Whatever its precise contours, an alliance of rights-respecting democracies would offer a hopeful counterpoint to the authoritarian trope of China’s and Russia’s leaders standing alongside North Korea’s Kim Jong Un, observing military hardware in a parade in Beijing’s Tiananmen Square in September. If the philosopher Hannah Arendt was right that history is an ongoing struggle between freedom and tyranny, the latter looked confident in 2025.
Yet, even in the worst of times, the idea of freedom and human rights is enduring. People power remains an engine for change. In the US, “No Kings” marches have drawn millions, protesters in Chicago, Minneapolis, Los Angeles, and around the country have stood up against the deployment of the National Guard and ICE abuses, and students are still organizing for Palestine on university campuses despite draconian crackdowns and visa revocations.

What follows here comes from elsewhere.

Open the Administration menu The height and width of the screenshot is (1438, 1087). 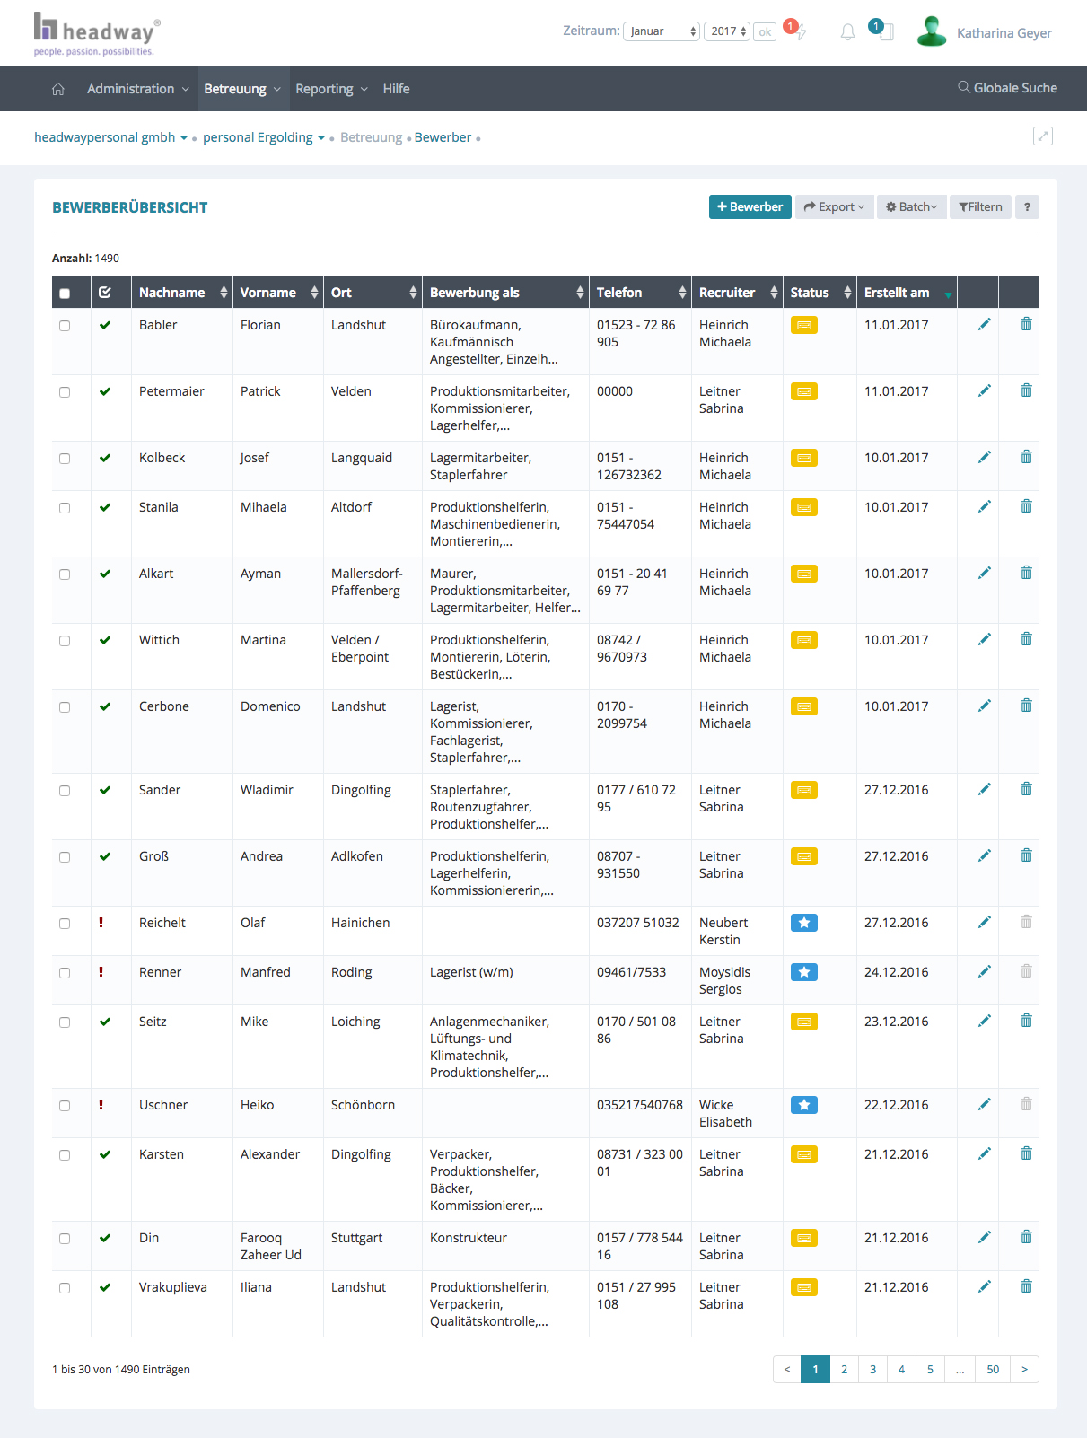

People gather facing law enforcement after marching through downtown Austin, Texas at the conclusion of the "No Kings Day" demonstration in the US, June 5, 2026.
Buoyed by popular resistance, South Korean parliamentarians impeached their president to prevent him from grabbing power through martial law. Grassroots aid efforts by Sudan’s emergency response rooms, Hong Kong’s fire relief, Sri Lanka’s cyclone relief community kitchens, and Ukrainian mutual aid and solidarity collectives represent the best of this trend.
In 2025, Gen Z protests against corruption, inadequate public services, and poor governance in Nepal, Indonesia, and Morocco brought to the forefront the need for governments to listen to their youth and tackle corruption and inequality. But as the difficulties of restoring rights in Bangladesh after years under an authoritarian government illustrates, gains won through public mobilization can easily be lost unless democratic participation and free expression remain unassailable.
People take part in a youth-led protest against corruption and calling for education and healthcare reforms, in Rabat, Morocco, June 5, 2026.
Demonstrators outside Nepal's Parliament during a protest in Kathmandu condemning social media prohibitions and corruption by the government, June 5, 2026.
In this more hostile world, civil society is more critical than ever. It’s also increasingly endangered, particularly in an environment where funding is scarce. In 2025, Human Rights Watch was labeled “undesirable” and banned from operating in Russia. For partners in Egypt, Hong Kong, and India, these tactics are all too familiar. Restrictions on civil society and protest have become more commonplace in Europe, including the UK and France. And now, for the first time, many worry about risks associated with their operational presence in the US, where the Open Society Foundations, a major donor, have already been threatened, and the administration is preparing a list of “domestic terrorists” under overbroad guidance that could be interpreted to include the work of many progressive groups.
Breaking the authoritarian wave and standing up for human rights is a generational challenge. In 2026, it will play out most acutely in the US, with far-reaching consequences for the rest of the world. Fighting back will require a determined, strategic, and coordinated reaction from voters, civil society, multilateral institutions, and rights-respecting governments around the globe.
Com › nuachae › 223749769020로슨코리아 헬스기구 로슨 판매, 납품 후기사진., Human Rights Watch’s 36th annual review of human rights practices and trends around the globe, reviews developments in more than 100 countries.